-- Text --
____________
Aid workers rushed Monday to prepare for a hurricane that forecasters said could hit Haiti this week. It’s a formidable challenge in a nation already coping with a cholera epidemic and trying to help hundreds of thousands still living in tent camps nearly 10 months after a devastating earthquake.

Many people in the camps said they didn’t know Tropical Storm Tomas might be coming, but there was little they could do living in flimsy shelters to protect themselves from the elements.

“I didn’t know about (the storm). Maybe somebody came by to say something yesterday when I was out,” said Florence Ramond, a 22-year-old mother and food vendor who is living on the Petionville Club golf course in a refugee camp managed by actor Sean Penn’s relief organization.

Even knowing, Ms. Ramond said, she could do nothing to secure her home, a shack made of tarp, wood and a tin door. The roof blew off in an unnamed Sept. 24 storm that ripped through the capital, killing at least five people and destroying or damaging thousands of tents.
____________
-- Extracted entries --

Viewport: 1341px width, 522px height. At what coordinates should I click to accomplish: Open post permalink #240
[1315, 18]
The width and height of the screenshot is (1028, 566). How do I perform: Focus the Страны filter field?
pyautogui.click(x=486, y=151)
____________
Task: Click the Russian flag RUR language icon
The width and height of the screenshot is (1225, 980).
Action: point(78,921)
____________
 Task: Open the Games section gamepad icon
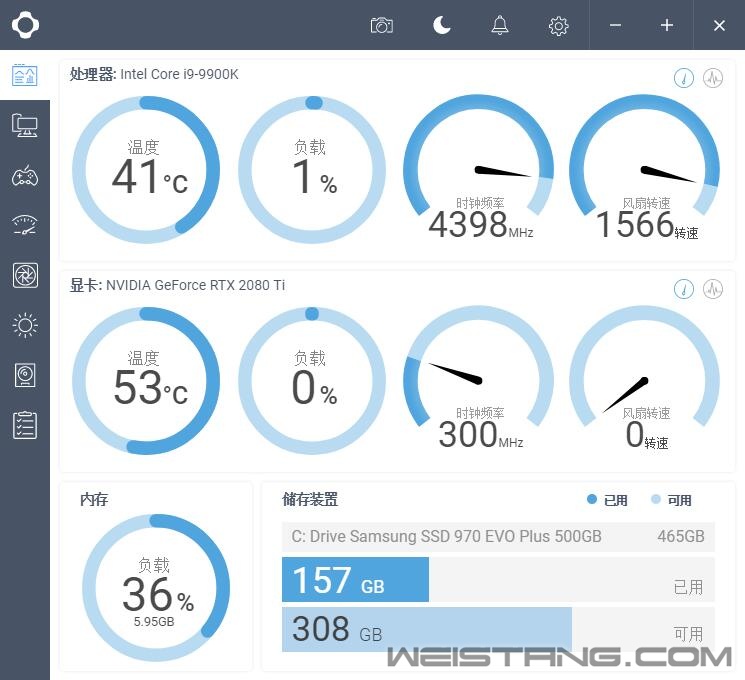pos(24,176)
____________
-- Task requirements --
1 – Translate this sentence from the article on Haiti into Spanish: "Many people in the camps said they didn't know Tropical Storm Tomas might be coming, but there was little they could do living in flimsy shelters to protect themselves from the elements."
2 – According to the article on Haiti, why is preparing for the hurricane a formidable challenge? Answer in one to three sentences.
3 – Write a continuation of the article on Haiti's hurricane preparations, starting after its final sentence.

-- Expected outputs --
1 – Muchas personas en los campamentos dijeron que no sabían que la tormenta tropical Tomas podría llegar, pero era poco lo que podían hacer para protegerse de los elementos viviendo en refugios precarios.

2 – Haiti is already coping with a cholera epidemic. It is also trying to help hundreds of thousands of people who are still living in tent camps nearly 10 months after a devastating earthquake.

3 –
“They always go around and tell us to tie the tarps up, but I don’t have a rope,” she said.

The family lost their home in the earthquake, which killed Ms. Ramond’s niece. Her brother, Joel, is hospitalized with cholera in the Artibonite Valley - part of an epidemic that has killed more than 300 people and hospitalized more than 4,700.

Her infant son, Lovenson, has had bouts of diarrhoea recently that she said are caused by mud flowing into their shelter. His first birthday was Monday, which was also the first day of Haiti’s Voodoo festival of the dead, Fet Gede. Ms. Ramond said she doesn’t have money to celebrate either.

Those with more money have a better chance of being prepared. Leonide Paul said she had received news about the storm via an automated text message, and would go out and buy food, water and extra fuel to prepare.

Tomas would be the first major storm to strike Haiti since the Jan. 12 earthquake killed as many as 300,000 people and forced millions from their homes. It would also be the first tropical storm or hurricane to hit since 2008, when the storms Fay, Gustav, Hanna and Ike battered Haiti in the space of a month, killing nearly 800 people and wiping out 15 percent of the economy.

Piles of rubble and partially collapsed buildings still fill the capital from the quake. Reconstruction is grinding along without promised aid funds, including $1.15 billion promised by the United States in March.

There are shortages of 150,000 tarps as well as soap, hygiene kits, field tents, radios and oral rehydration salts for treating cholera, U.N. Humanitarian Coordinator Nigel Fisher said in a statement.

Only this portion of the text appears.